Ora che deve vedersela con Ankara per la propria sopravvivenza, il regime del Cairo non può mostrarsi cedevole con Roma (ma anche per questo vuole le fregate). Resta da vedere cosa farà Ryad: medierà o si schiererà?

Cosa vuole Putin

Infine c’è Mosca: nel caos libico ha colto al volo l’opportunità di conquistarsi una base aerea a pochi minuti di volo da quella americana di Sigonella. Dopo la sconfitta della Guerra fredda, si tratta di un’altra vittoria che segue quella in Siria.

Può darsi che per il momento al presidente russo Vladimir Putin ciò basti e che di conseguenza decida di non schierarsi nella battaglia libica anche per non rovinare il rapporto faticosamente costruito con Erdogan. La sua reazione moderata sulla trasformazione di Aghia Sophia in Moschea starebbe a dimostrarlo: ha persino fatto infuriare il patriarca Kirill. Anche sul mare la Russia non interviene (per ora) e lascia greci e turchi fronteggiarsi pericolosamente davanti a Kastellorizo (l’isoletta di “Mediterraneo”) o trivellare al largo di Cipro.

Nemmeno gli Stati Uniti per il momento criticano Ankara perché a loro serve la Turchia (così sperano) per contrastare la penetrazione cinese nel continente. Ma questa è un’altra storia.

Nel Mediterraneo occidentale e in Libia la situazione è cambiata in un solo anno. Turchia e Russia occupano la scena, intente a proseguire la loro bizzarra ma efficace collaborazione competitiva. I rispettivi ministeri degli esteri hanno dichiarato che “la soluzione in Libia è politica e non militare” e annunciato di lavorare per un cessate il fuoco permanente e la ripresa del negoziato. Si profila forse per la crisi libica una soluzione russo-turca che escluda l’Europa e gli Stati Uniti?

Sarebbe il paradosso finale e un’umiliazione per l’Occidente. In questo caso Ankara, come sponsor di Serraj, diverrebbe il controllore supremo della rotta migratoria verso l’Italia, mentre già governa quella orientale e balcanica che preme sulla Grecia. Ankara prenderebbe l’Europa totalmente in ostaggio.
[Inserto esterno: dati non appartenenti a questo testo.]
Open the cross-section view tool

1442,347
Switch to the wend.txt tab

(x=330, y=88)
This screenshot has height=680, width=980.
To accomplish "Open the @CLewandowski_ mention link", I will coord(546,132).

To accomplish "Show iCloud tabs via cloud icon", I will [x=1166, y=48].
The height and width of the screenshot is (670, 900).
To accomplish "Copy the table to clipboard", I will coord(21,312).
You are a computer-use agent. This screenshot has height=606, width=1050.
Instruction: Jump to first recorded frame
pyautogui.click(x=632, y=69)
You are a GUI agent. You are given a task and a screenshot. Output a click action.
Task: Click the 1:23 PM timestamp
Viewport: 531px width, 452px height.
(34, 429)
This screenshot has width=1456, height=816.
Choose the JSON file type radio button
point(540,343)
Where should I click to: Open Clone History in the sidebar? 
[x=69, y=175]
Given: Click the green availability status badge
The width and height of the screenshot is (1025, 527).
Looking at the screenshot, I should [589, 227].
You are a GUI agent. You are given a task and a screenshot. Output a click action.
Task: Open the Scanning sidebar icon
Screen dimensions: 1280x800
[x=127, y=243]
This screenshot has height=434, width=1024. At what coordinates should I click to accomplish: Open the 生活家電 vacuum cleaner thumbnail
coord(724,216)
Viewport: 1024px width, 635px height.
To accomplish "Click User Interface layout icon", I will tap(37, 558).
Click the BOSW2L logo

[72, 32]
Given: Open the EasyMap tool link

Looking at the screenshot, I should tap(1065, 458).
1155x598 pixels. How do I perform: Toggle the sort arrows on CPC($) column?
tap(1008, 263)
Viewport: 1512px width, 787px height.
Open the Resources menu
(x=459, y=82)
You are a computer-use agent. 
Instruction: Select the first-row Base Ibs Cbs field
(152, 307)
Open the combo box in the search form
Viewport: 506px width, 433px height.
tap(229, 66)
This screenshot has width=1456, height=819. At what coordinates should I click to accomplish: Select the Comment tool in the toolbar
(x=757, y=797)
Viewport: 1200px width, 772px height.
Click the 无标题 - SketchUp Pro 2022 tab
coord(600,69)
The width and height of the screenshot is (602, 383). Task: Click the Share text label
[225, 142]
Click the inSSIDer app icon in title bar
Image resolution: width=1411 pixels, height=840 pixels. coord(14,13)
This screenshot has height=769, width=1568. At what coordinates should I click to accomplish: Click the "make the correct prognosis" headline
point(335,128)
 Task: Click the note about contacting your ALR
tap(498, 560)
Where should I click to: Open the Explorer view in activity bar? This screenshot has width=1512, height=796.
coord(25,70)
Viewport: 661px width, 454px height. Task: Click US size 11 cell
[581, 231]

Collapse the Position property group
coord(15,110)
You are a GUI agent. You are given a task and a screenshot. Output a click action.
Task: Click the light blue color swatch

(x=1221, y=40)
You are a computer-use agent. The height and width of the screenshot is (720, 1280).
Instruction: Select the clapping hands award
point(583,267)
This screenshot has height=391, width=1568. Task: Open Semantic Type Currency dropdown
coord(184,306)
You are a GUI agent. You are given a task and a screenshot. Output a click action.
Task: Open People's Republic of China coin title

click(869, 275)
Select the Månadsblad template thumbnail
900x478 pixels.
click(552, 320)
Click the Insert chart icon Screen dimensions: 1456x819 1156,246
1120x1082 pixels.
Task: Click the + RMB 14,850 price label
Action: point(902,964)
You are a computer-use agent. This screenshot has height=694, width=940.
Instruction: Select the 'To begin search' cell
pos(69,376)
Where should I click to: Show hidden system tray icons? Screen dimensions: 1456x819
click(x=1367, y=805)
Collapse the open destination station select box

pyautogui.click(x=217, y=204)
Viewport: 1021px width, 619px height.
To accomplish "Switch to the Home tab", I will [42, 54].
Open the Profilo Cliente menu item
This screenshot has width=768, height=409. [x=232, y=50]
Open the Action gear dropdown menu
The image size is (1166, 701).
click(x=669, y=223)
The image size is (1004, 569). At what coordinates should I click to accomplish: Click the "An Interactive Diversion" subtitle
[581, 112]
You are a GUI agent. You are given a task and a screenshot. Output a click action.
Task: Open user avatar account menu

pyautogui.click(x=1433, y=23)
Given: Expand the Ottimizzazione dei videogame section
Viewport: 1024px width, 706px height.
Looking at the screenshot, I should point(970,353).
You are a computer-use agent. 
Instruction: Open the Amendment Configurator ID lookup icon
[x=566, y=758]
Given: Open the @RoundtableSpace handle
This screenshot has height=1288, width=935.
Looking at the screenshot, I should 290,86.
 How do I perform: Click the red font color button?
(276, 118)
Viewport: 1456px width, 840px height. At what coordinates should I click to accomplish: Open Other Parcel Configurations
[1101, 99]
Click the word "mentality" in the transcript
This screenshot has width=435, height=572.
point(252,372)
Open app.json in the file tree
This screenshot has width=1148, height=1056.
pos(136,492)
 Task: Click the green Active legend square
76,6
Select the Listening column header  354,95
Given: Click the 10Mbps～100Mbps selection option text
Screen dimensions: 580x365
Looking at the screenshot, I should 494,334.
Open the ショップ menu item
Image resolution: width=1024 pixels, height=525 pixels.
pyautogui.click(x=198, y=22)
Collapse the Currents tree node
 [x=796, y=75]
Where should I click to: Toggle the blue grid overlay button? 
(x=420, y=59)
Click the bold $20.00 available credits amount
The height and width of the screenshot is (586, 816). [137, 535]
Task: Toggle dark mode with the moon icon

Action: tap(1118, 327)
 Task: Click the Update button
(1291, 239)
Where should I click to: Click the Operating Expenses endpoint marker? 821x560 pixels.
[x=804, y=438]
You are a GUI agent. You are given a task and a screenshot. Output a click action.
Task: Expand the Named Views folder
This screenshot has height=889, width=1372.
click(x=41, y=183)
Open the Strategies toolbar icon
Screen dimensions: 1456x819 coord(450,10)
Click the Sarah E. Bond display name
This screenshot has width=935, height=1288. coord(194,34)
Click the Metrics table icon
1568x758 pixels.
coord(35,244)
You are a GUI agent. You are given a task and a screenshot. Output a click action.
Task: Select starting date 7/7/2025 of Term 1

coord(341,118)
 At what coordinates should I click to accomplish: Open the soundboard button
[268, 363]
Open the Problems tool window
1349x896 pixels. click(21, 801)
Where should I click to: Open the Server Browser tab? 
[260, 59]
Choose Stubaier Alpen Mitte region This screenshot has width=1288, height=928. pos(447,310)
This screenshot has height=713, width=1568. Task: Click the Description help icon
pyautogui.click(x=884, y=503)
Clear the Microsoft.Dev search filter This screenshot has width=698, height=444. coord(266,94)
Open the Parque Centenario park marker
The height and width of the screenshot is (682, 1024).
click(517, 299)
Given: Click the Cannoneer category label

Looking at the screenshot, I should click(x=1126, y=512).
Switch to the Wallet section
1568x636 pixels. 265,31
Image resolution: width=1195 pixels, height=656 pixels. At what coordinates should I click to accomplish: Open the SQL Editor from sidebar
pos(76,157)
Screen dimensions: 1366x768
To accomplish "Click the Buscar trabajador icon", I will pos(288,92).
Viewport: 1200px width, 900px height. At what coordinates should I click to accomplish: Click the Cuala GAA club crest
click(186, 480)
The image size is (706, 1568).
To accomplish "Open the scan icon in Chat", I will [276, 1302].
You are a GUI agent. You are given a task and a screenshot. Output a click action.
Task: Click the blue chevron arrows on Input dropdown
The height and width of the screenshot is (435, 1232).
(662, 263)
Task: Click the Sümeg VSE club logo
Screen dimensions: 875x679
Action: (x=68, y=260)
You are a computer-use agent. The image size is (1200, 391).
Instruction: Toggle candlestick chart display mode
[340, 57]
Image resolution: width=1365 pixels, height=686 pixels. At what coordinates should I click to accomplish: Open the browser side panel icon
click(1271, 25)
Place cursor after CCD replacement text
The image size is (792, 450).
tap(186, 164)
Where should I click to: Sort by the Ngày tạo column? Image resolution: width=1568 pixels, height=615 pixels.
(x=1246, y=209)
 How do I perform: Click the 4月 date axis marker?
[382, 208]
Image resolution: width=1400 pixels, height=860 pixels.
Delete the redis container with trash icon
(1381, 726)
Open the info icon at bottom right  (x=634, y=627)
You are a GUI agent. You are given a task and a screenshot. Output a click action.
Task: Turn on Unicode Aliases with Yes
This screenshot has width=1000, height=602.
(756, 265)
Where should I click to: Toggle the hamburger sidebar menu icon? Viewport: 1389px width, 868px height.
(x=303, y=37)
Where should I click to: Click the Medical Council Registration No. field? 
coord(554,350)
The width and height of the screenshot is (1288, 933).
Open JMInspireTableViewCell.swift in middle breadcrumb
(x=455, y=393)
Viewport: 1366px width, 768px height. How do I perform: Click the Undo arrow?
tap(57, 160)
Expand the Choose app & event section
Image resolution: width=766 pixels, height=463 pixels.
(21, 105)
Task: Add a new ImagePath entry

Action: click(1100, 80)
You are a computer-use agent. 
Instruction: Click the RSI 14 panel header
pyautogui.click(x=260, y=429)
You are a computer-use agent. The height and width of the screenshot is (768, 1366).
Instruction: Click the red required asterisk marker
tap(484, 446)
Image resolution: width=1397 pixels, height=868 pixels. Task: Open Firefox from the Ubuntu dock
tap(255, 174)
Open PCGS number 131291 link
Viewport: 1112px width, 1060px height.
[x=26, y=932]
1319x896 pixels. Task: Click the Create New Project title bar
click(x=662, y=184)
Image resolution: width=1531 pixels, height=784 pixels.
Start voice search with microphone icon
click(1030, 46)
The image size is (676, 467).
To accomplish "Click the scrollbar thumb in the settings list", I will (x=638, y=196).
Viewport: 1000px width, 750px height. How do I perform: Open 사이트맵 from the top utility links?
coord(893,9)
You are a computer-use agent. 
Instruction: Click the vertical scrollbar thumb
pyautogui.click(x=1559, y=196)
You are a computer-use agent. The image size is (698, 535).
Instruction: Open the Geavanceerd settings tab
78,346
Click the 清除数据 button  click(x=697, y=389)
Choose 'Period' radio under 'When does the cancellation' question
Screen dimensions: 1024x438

Ma c’è di peggio: c’è anche la possibilità di una guerra che terminerebbe con una probabile partizione della Libia, per l’Italia il peggiore scenario possibile. Per reagire a tutto questo ci vuole il coraggio politico di rischiare una presenza, non proprio la più frequente caratteristica dell’Italia istituzionale. Ma se non rischiamo oggi, saremo irrilevanti domani.